Wmc Fbomb Tharwa Boulifi 82219
Tharwa's great grandmother and maternal grandfather

Growing up, I always heard my mother talk about her grandmother. My mother was very attached to Rebh and told me stories about her, since I never got to meet her. She wasn’t necessarily a remarkable woman for her time. She was  a traditional, typical peasant woman. But she was also a feminist — though she didn’t know it.

Unlike most women at that time, Ommi Rebh ran her own business and owned properties in the Central Eastern area of Tunisia. There, she grew olive trees — olives are considered one of Tunisia’s specialties — and practiced animal husbandry. Ommi Rebh was fully dedicated to her olive trees and cows. 

Though Omni Rebh never went to school, she was a savvy businesswoman and excellent negotiator. My mother usually accompanied her to the “souk” (an Arab market or marketplace) and witnessed the negotiations that took place between her grandmother and the other merchants. “I remember watching Ommi Rebh doing business and making deals with other merchants,” my mother told me. “While doing it, she was the strongest, most confident, and smartest woman I’ve ever seen.”

Ommi Rebh was an anomaly in the marketplace. The wives of wealthy male merchants never appear in public eye, not did many women own their own businesses. Omni Rebh was never intimidated by these merchants, however — in fact, it’s said that those merchants feared her. 

She never considered business as the domain of men. “She always told me that everything is possible to do, for both men and women, as long as you have the necessary will and motivation to do it,” according to my mother.

At harvest times, my great-grandmother usually hired men and women and paid them equally for performing work of equal value. She was their leader — she distributed tasks and managed the time it took to complete them. 

Ommi Rebh was very respected and honored in her village. People always came to her to solve their problems. Whenever a woman who had been abused by men in her family would come to her, my great-grandmother always sided with her and offered her a safe place to stay.

Ommi Rebh was married twice. After divorcing her first husband, which was a brave and rare thing for a woman to do back then, she stayed single for a long time before remarrying. She was never afraid of being on her own. In fact, when a thief broke into her house while she was alone, she didn’t call for help or hide. She jumped out of bed and chased the thief around the house, then around the village until she caught him.

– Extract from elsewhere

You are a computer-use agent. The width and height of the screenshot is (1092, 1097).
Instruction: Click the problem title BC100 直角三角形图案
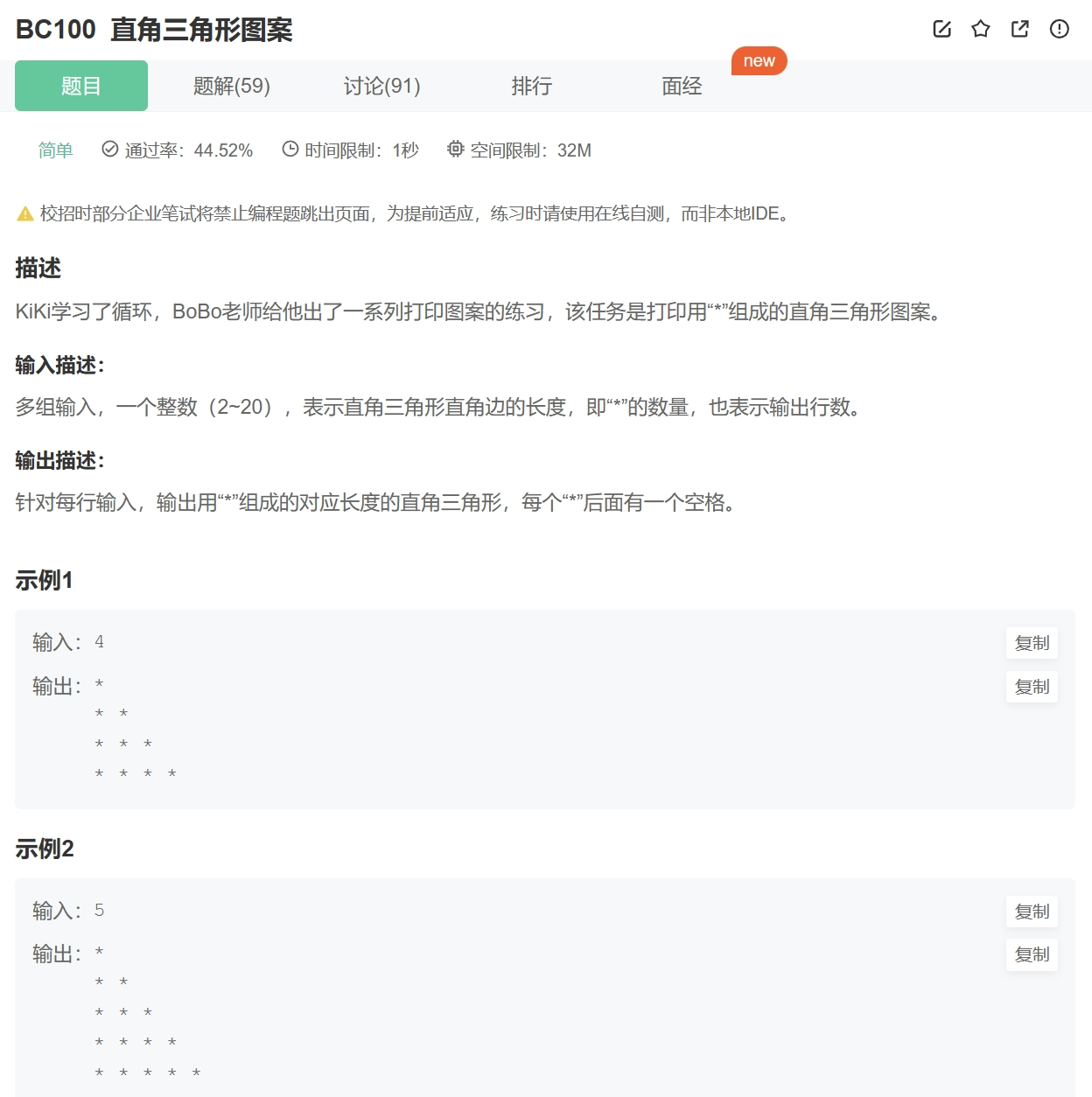(156, 30)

Later, she married a younger man with whom she had two sons — my grandfather and his brother. Having kids in her late thirties was atypical in a culture in which women generally have kids at around 18 or 19 years old. So was her choice to have only two children, whereas people at the time had five kids on average. She also remained sexually active, till her mid-seventies, which is considered a sign of open-mindedness.

Unfortunately, like many women, Ommi Rebh was a victim of domestic abuse. Her second husband would beat her when they fought. “When my grandfather hit Ommi Rebh, she always defended herself,” my mother told me.” My father, Omni Rebh’s son, would try to stop their fights and resolve their conflicts.” Ommi Rebh told my mother that no man has the right to hit her.

When her second husband passed away, Omni Rebh went to the cemetery the day he was buried, even though doing so is prohibited for women in the Tunisian tradition. She didn’t care about what people might think of her and went with the men to the cemetery to say goodbye to her husband.

My mother always told me that her grandmother was her first role model and the reason she became a fierce, independent feminist. Ommi Rebh taught her how to be smart, strong, and free and, in turn, Ommi Rebh’s and my mother’s teachings have shaped me to be the feminist I am today.

Ommi Rebh is just one example of an underrepresented, underappreciated woman who fought her own feminist fight not in a big, public way, but bravely in her daily life. They are the feminists we never hear about, but whose voices surely deserve to be heard and celebrated.